◆ Challenge 1
Quote the passage on preparing the siloxane compound from "In the above production" to "water are not preferable in terms of yield and economy.".

--------------------------------

The preparing method 2 may be conducted according to any conventional method. For example, 1 molar equivalent or more of the halogenated silane compound (11) and water are added to the alkoxysilane compound (10) and reacted to obtain the compound represented by the formula (8). For example, the reaction of trimethoxysilane with chloro(2-ethoxyethyl)dimethylsilane gives tris(2-ethoxyethyldimethylsiloxy)silane. Methanol and hydrogen chloride are by-producted at this time. Then, 1 molar equivalent or more of the unsaturated group-containing compound (9) is added to the obtained compound represented by the formula (8), and addition-reacted to obtain a siloxane compound represented by the formula (1). The addition reaction is preferably carried out in the presence of a hydrosilylation catalyst. These reactions are typically conducted at a temperature of from about 0 degrees C. to about 150 degrees C. The reaction temperature is not particularly limited, but preferably does not exceed a boiling point of the solvent.
In the above production methods 1 and 2, the amount of the halogenated silane compound (7) or (11) and the amount of water added are typically so as to give a ratio of 1 molar equivalent or more relative to a molar equivalent of the alkoxysilane compound (6) or (10). If it is less than the lower limit, the alkoxy group remains, which is not preferable. Although there is no upper limit in the above, the ratio is preferable 1 to 3. Too large amounts of the halogenated silane compound and water are not preferable in terms of yield and economy.
The amount of the unsaturated group-containing compound represented by the above formulas (5-A), (5-B) and (9) added may typically be so as to give a ratio of 1 molar equivalent or more relative to a molar equivalent of the compound (4) or (8). If it is less than the above value, the hydrosilyl group remains, which is not preferable. The upper limit is not limited, but the ratio is preferably 1 to 3 molar equivalents. Too large amounts of the compound having an unsaturated group are not preferable in terms of yield and economy.

--------------------------------

◆ Challenge 2
Rewrite the listing from the line with "The image size is (1920, 1080)." to the line with "pos(453,19)", both included, keeping the request lines unchanged and adding 123 to every coordinate in the answers.

--------------------------------

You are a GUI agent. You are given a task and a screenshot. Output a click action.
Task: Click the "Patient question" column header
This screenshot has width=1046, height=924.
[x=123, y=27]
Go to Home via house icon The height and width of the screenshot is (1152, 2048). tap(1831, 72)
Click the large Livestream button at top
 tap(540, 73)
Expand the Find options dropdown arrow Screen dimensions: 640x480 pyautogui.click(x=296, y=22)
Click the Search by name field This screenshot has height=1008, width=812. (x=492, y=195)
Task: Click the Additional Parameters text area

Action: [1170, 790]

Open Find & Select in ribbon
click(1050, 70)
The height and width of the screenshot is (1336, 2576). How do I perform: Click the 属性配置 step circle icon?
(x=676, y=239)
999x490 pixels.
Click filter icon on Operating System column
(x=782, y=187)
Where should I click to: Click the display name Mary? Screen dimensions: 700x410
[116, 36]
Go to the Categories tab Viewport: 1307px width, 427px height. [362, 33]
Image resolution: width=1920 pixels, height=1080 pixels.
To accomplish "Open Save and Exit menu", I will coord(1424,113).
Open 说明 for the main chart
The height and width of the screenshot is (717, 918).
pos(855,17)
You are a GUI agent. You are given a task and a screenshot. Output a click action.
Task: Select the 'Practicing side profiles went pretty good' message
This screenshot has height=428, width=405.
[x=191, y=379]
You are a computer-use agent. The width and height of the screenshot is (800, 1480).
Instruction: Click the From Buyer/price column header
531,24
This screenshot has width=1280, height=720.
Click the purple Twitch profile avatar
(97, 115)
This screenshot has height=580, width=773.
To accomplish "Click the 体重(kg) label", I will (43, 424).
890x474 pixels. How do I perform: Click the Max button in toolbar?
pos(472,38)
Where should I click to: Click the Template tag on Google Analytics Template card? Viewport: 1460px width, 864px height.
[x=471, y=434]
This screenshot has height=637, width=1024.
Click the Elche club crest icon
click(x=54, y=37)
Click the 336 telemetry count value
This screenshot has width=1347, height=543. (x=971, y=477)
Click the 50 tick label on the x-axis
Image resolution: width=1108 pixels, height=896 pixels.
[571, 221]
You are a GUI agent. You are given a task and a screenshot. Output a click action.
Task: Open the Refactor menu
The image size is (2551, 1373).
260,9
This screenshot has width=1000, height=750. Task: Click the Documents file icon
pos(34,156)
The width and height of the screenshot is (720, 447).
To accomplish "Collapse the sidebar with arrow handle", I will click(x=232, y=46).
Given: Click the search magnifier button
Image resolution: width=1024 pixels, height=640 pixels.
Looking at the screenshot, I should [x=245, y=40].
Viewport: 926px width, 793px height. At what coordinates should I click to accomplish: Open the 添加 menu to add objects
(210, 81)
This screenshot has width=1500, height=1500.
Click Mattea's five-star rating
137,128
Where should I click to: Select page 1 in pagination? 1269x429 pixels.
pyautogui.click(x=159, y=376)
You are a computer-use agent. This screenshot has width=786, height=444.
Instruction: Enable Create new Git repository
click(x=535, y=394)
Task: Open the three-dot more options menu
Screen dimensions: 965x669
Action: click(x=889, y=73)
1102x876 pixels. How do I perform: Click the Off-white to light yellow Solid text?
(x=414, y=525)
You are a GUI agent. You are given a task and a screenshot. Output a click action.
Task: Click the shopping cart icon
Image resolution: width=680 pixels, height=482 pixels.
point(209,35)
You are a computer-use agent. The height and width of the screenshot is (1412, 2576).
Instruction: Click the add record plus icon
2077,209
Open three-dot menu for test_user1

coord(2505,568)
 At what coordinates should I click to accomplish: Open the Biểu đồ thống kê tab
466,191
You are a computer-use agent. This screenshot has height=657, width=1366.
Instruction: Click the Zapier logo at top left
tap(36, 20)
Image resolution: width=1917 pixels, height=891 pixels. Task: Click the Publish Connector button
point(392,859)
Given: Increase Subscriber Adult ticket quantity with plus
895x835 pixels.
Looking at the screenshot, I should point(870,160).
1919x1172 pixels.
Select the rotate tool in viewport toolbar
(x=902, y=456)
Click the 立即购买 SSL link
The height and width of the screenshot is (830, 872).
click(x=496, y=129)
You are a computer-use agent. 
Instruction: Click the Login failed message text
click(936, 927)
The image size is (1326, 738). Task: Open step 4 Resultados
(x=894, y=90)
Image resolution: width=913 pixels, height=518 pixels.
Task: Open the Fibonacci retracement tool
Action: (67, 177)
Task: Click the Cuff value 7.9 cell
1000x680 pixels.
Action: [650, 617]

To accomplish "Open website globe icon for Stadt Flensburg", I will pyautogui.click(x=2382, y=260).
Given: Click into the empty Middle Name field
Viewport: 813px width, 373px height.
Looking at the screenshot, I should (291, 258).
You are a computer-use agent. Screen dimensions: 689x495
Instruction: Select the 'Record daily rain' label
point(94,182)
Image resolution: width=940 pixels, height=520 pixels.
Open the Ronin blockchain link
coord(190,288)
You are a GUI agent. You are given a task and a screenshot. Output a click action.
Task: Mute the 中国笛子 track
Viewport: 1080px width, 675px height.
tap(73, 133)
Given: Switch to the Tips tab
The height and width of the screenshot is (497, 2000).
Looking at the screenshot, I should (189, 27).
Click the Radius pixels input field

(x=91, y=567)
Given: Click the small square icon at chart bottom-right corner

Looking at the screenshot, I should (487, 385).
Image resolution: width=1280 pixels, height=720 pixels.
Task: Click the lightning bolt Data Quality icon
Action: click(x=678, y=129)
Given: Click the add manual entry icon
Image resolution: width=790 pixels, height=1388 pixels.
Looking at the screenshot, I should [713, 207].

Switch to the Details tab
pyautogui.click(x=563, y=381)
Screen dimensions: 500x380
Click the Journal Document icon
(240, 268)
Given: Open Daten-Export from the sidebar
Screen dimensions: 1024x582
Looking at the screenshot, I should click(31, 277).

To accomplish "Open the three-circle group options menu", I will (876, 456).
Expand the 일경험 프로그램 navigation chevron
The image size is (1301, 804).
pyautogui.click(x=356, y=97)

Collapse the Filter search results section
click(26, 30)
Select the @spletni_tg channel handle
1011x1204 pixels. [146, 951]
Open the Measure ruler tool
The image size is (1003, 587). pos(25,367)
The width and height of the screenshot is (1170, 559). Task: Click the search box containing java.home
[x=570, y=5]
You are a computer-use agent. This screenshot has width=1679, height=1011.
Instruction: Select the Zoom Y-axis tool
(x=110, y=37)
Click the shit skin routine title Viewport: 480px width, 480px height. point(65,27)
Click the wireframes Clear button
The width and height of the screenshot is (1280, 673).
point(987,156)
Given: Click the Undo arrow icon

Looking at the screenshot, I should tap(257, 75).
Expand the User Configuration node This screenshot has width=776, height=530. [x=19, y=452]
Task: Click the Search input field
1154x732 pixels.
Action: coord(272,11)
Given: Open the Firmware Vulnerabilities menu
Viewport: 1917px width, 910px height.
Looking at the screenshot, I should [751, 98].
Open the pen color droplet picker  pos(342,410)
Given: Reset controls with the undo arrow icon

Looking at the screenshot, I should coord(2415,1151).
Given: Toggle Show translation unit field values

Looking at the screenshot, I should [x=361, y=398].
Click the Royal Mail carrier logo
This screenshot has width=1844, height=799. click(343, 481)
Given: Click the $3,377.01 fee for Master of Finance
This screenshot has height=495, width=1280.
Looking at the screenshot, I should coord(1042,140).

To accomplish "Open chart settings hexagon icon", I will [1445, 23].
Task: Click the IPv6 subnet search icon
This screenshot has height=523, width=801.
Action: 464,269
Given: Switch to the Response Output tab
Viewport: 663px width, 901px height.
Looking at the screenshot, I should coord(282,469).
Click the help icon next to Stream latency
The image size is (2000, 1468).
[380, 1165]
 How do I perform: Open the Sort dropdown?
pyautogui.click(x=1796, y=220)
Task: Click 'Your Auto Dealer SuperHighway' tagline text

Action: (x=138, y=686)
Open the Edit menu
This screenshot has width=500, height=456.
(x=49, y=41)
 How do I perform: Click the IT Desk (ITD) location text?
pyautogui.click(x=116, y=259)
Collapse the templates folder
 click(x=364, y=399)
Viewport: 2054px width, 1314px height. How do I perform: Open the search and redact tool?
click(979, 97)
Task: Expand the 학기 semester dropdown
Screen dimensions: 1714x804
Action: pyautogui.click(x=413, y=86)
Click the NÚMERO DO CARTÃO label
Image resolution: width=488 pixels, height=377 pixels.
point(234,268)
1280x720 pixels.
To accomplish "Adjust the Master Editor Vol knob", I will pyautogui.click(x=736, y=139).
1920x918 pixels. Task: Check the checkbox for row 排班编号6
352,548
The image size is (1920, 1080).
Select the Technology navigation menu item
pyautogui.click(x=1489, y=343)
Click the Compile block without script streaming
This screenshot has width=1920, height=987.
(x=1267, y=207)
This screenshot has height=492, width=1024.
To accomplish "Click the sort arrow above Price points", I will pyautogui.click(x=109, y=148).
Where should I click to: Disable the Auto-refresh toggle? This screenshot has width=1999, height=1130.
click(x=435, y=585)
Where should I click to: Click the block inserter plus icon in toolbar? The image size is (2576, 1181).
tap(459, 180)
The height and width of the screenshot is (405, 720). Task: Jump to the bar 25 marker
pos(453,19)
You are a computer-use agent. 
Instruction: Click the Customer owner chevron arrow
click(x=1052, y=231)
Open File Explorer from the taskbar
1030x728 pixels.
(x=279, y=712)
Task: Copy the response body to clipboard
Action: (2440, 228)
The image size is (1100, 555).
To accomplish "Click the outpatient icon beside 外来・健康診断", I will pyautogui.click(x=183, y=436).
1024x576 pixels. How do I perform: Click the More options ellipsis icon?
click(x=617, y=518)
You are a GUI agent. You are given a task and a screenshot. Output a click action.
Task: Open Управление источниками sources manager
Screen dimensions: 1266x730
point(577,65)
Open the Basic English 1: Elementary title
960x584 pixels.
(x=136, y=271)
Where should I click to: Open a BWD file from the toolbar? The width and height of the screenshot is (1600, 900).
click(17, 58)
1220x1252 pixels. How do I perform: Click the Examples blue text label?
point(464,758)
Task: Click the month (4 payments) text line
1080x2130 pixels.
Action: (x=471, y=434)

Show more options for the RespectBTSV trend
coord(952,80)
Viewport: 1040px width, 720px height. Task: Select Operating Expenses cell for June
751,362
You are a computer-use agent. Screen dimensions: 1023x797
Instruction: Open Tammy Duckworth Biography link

--------------------------------

◆ Task answer 1
In the above production methods 1 and 2, the amount of the halogenated silane compound (7) or (11) and the amount of water added are typically so as to give a ratio of 1 molar equivalent or more relative to a molar equivalent of the alkoxysilane compound (6) or (10). If it is less than the lower limit, the alkoxy group remains, which is not preferable. Although there is no upper limit in the above, the ratio is preferable 1 to 3. Too large amounts of the halogenated silane compound and water are not preferable in terms of yield and economy.

◆ Task answer 2
The image size is (1920, 1080).
Select the Technology navigation menu item
pyautogui.click(x=1612, y=466)
Click the Compile block without script streaming
This screenshot has width=1920, height=987.
(x=1390, y=330)
This screenshot has height=492, width=1024.
To accomplish "Click the sort arrow above Price points", I will pyautogui.click(x=232, y=271).
Where should I click to: Disable the Auto-refresh toggle? This screenshot has width=1999, height=1130.
click(x=558, y=708)
Where should I click to: Click the block inserter plus icon in toolbar? The image size is (2576, 1181).
tap(582, 303)
The height and width of the screenshot is (405, 720). Task: Jump to the bar 25 marker
pos(576,142)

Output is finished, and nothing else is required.